Was just thinking of the little boy who cried wolf: something is completely missing from that story. Must think what.

I can't seem to fix this white space problem. I don't know why my posts are way down here.

Well, I have three things to say: A Year of Wonders: A Novel of the Plague was very good, if not for the disorienting ending; The Lovely Bones was so good I read it in a day (and night)--it's unlike anything I have read before, naive, I guess, but not inauthentically so, and without sappiness or unearned sentimentality it had me crying through the whole thing (crying!), or it could have been just me since reading lots of novels tends to depress me; The Buddah of Suburbia is a prurient HOOT!

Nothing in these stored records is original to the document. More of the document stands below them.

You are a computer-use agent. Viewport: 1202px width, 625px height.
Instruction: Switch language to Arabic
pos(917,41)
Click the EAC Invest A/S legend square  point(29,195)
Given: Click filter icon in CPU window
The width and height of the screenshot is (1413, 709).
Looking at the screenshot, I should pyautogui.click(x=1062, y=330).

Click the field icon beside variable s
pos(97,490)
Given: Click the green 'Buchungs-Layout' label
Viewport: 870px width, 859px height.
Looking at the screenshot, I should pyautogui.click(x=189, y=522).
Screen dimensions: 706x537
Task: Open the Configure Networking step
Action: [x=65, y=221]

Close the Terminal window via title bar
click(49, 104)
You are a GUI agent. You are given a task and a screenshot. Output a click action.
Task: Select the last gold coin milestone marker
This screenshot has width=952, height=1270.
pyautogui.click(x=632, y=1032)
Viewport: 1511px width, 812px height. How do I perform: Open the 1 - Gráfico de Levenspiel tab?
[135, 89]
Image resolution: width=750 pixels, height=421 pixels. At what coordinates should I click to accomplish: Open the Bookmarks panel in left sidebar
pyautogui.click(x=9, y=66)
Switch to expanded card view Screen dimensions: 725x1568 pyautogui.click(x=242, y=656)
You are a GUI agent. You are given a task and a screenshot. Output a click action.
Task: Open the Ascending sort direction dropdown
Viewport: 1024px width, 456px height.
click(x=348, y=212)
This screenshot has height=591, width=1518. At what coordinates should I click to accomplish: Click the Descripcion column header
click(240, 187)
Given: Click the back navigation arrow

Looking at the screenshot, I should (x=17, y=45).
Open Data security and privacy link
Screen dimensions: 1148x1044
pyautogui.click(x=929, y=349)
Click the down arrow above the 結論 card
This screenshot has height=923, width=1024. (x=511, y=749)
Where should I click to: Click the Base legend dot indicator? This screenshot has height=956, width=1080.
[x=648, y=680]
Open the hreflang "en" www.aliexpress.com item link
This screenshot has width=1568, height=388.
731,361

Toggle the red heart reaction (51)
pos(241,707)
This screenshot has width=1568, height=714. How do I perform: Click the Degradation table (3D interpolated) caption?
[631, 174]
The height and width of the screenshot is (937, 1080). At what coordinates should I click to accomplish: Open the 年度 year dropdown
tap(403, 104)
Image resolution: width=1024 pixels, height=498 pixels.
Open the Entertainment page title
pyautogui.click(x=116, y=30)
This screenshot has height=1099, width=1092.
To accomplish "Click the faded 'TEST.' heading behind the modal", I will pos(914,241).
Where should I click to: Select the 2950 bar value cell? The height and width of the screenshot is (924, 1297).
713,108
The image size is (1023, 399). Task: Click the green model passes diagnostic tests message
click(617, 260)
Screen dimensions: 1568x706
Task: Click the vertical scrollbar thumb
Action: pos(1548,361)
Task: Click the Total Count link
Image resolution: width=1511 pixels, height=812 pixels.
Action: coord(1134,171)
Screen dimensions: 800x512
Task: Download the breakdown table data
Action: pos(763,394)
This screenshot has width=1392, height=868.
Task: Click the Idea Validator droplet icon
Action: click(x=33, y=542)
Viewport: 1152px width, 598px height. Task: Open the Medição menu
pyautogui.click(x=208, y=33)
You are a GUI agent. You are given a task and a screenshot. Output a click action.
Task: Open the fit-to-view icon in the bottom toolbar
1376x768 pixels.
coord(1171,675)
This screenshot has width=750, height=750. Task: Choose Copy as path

But mostly I haven't been able to tear myself away from an old computer game that I play on my old computer (both about five years of age) called Gabriel Knight 3: Blood of the Sacred, Blood of the Damned. It's one of those where your character talks to people, walks around, and investigates things and solves puzzles. It also has vampires, or it will, when I get to them. It's set in Rennes le Chateau, France, and it deals with the Knights Templar and the Holy Grail; it's some kind of actual mystery. The thing I love about the Gabriel Knight series is that they are set in actual locations, so when Lance and I played the second one way back in college, we got to see some parts of Munich that we were later pleased to discover in person actually existed. I don't know how to explain the thrill of having laid down memories of a place one hasn't yet traveled to, to have intimate, first-person visual experiences in such a place and then to make good on them with a real-life visit. It's sort of like the experience of seeing something like the Statue of Liberty only to recognize it from stored pictures. There's a bit of disappointment in the nothingnewness of it. On the other hand, what comfort in familiarity. I knew the exterior. Now, if I had only gone inside I would have laid down more perspectives of it.

last night in the game I snuck into all the other characters' hotel rooms, which was such a voyeuristic pleasure. I had been looking at the outside of the doors for hours of game play, and now to go inside them was delightful! They each had different toiletries by their bathroom sinks, for example.